After a restful night (I assume; actually, I can't even remember where we stayed, except that it was in southwestern Nebraska, in a town called McCook), we were up and off, first to an excellent and inexpensive breakfast in a little cafe in a depressed little farming community called Bartley, to eavesdrop on the local kafe klatchers as they traded reminiscences about the pranks they pulled when they were in high school; then to the Shrine of Our Lady of Fatima.
This shrine was built by a priest who had been a prisoner of war, and who swore he would build the shrine if he survived the German camp. He did, and he built it. It is mundane in many ways, but lifted above the mundane by the presence of beautiful gardening all around, and an excellent bronze of Rachel. What her connection is to the B.V.M. I couldn't say, except that both were women and both figured in the Bible. That seems sufficient for the good Catholics of Arapahoe, Nebraska, and I'm disinclined to grouse about it any more than I've just done.


Heading east from there, we came to the small burg of Superior, just above the Kansas line, where the draw is an entire building at the Nuckolls County Museum dedicated to the work of a single man: one Marvin Marquart, a bachelor farmer who, lacking the distractions imposed on us more worldly men, carved, assembled, and painted over three thousand model airplanes in the space of about fifty years. Some hang from the acoustical-tile cieling, but most are displayed crowded together in glass cases, wingtip to wingtip, arranged by nationality. While Mr Marquart's painting skills were rough at the outset, they got much better, although his hands apparently started to shake with age and the detail suffered slightly toward the end. Still, it is a most impressive display, and as a life's work it is far, far more than most of us can point to. It makes me glad for television and the Internet, and at the same time sad for those same things in my own life. (It also makes me very glad to have married, especially someone who likes soccer.) (And that reminds me: my special someone, playing forward for a new team, scored a goal yesterday. Congratulations, and I hope it's just the first of many.)

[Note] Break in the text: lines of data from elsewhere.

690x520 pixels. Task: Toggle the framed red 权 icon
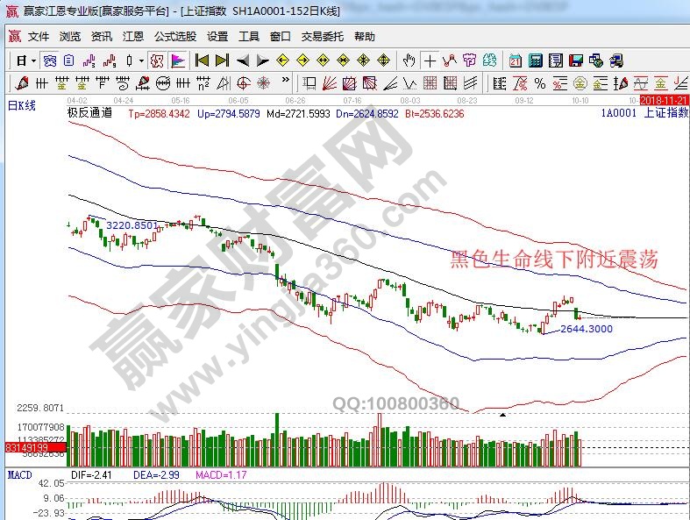[157, 61]
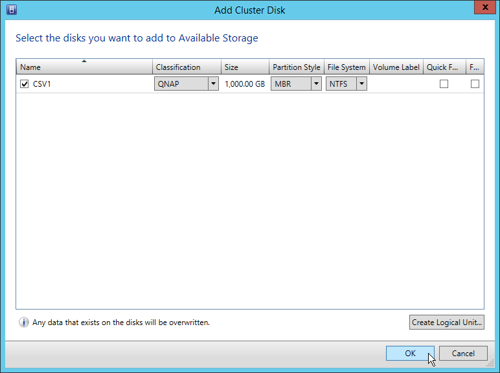Click the Partition Style column header
This screenshot has width=500, height=373.
(x=296, y=67)
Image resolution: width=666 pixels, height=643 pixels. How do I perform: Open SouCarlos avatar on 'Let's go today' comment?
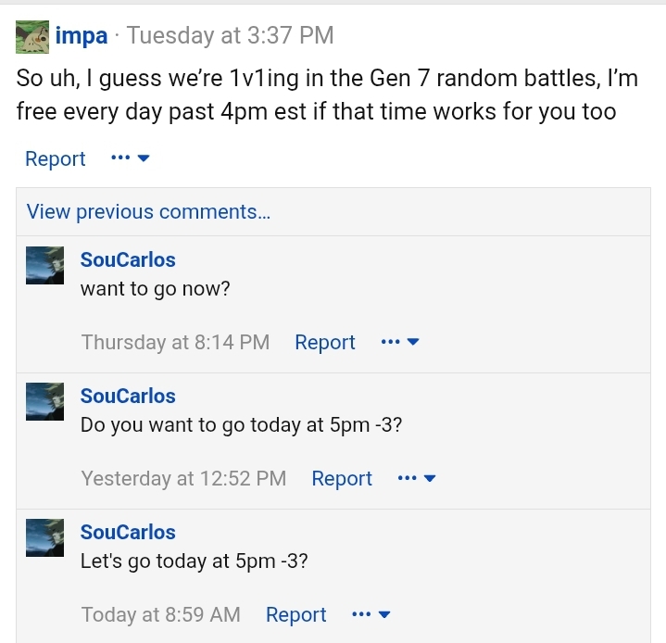pos(45,537)
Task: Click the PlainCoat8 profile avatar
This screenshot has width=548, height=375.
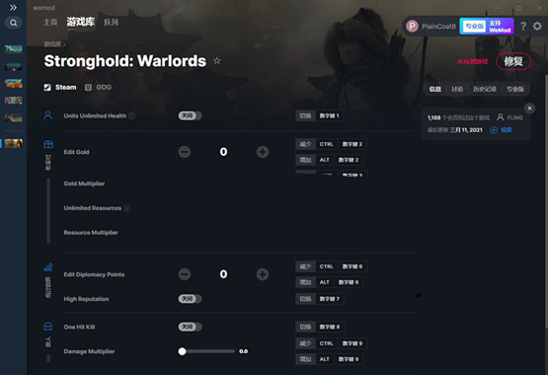Action: pyautogui.click(x=412, y=27)
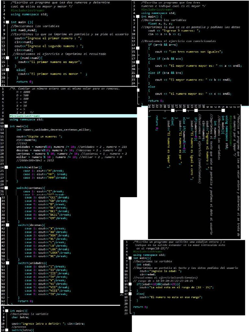Collapse the block under "else if (a>b && a>c)"
249x332 pixels.
[x=138, y=62]
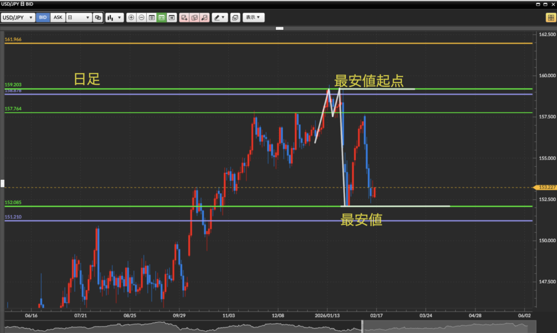Toggle the column layout icon after zoom out
The image size is (557, 333).
152,17
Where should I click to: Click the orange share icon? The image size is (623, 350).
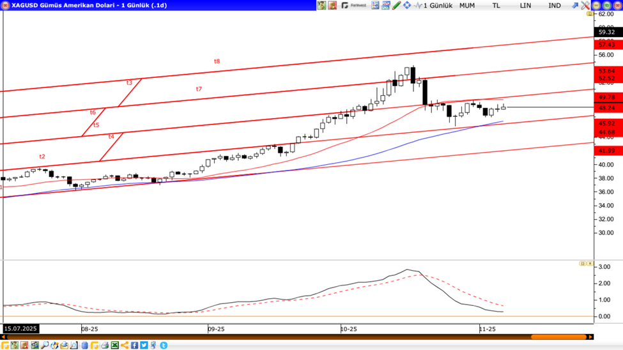pos(125,346)
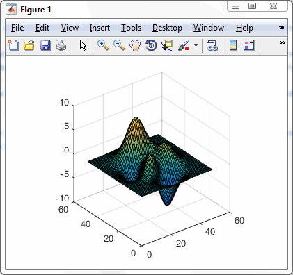Open the Tools menu

click(x=131, y=28)
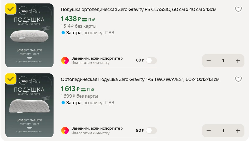This screenshot has height=141, width=250.
Task: Favorite the PS TWO WAVES pillow
Action: pos(238,79)
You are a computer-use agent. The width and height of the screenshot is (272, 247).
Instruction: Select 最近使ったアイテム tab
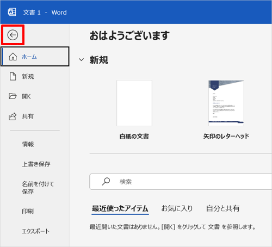[120, 208]
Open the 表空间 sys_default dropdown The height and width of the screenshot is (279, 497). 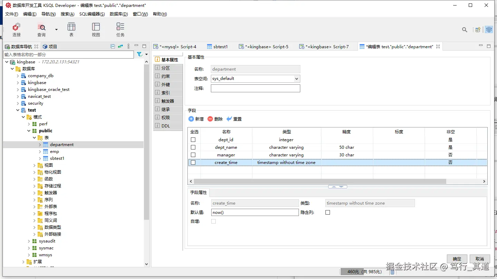[x=255, y=79]
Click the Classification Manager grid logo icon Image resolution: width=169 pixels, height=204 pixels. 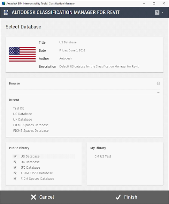click(6, 12)
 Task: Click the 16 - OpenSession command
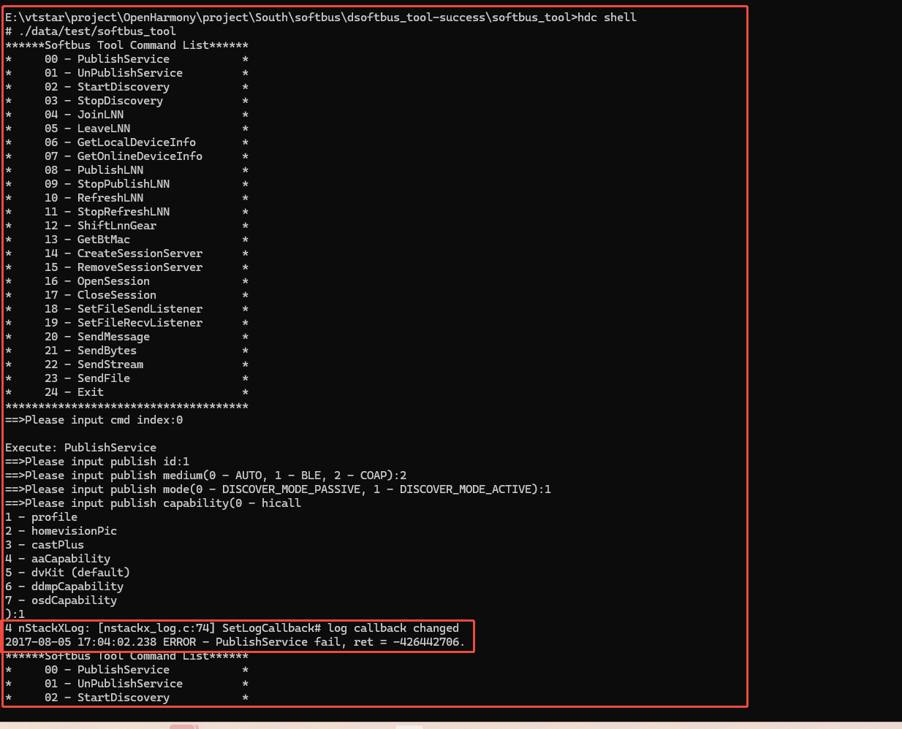pos(97,281)
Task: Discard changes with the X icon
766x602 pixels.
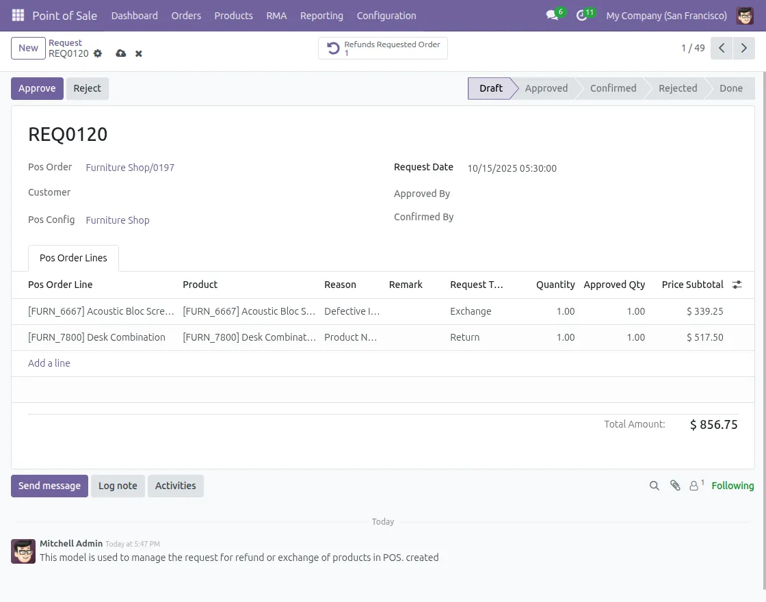Action: (x=139, y=53)
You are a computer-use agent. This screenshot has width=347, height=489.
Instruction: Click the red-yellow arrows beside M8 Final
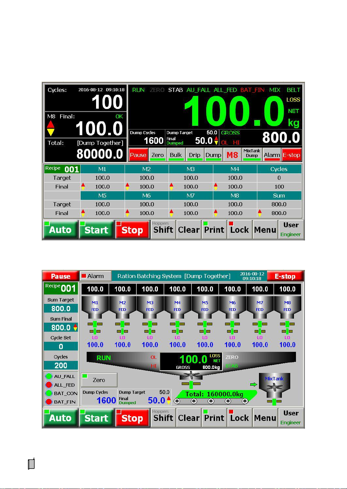(x=50, y=128)
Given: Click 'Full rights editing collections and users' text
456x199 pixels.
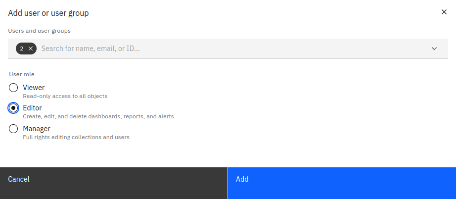Looking at the screenshot, I should [x=76, y=137].
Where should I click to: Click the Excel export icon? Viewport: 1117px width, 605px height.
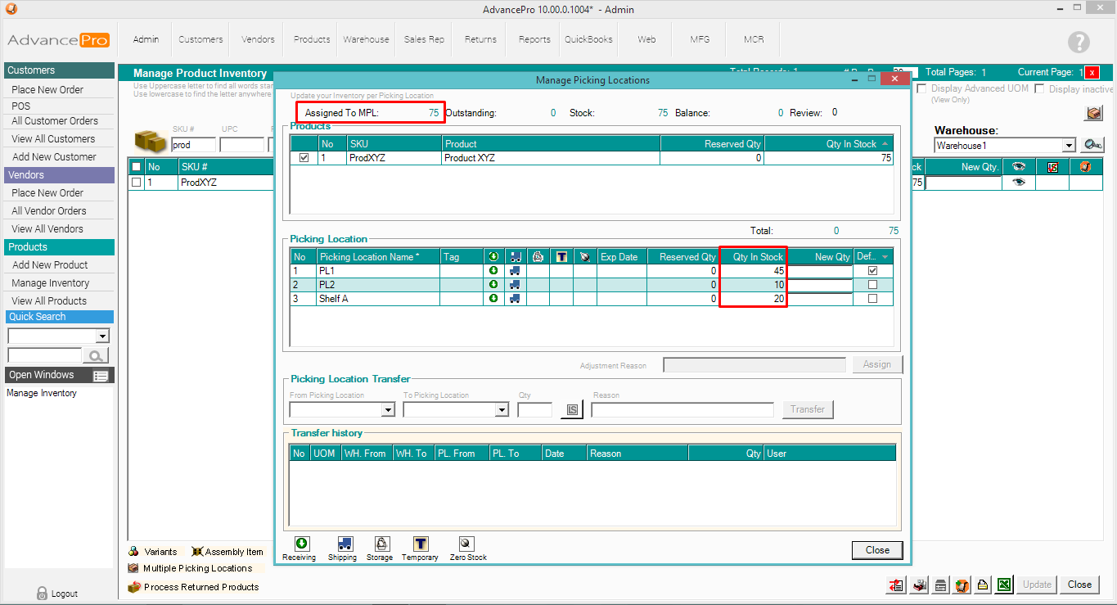(x=1005, y=585)
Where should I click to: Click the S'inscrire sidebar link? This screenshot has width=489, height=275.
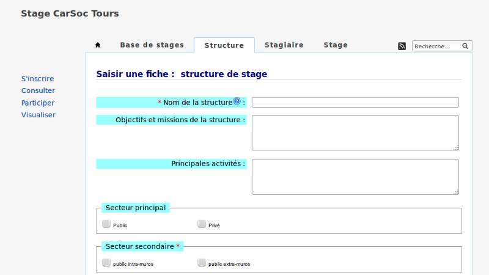click(x=37, y=79)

After that it was straight in to Kansas City, as the two odd sights I'd picked out along the way ended up not seeming worth getting off the highway for. This impression seems justified, in hindsight, as it pertains to one site, but I wish now that I had stopped to see the other. Fortunately, there are still counties in nearby southern Nebraska that I haven't been to yet, and it'll be just a short side-trip to visit Belleville, Kansas.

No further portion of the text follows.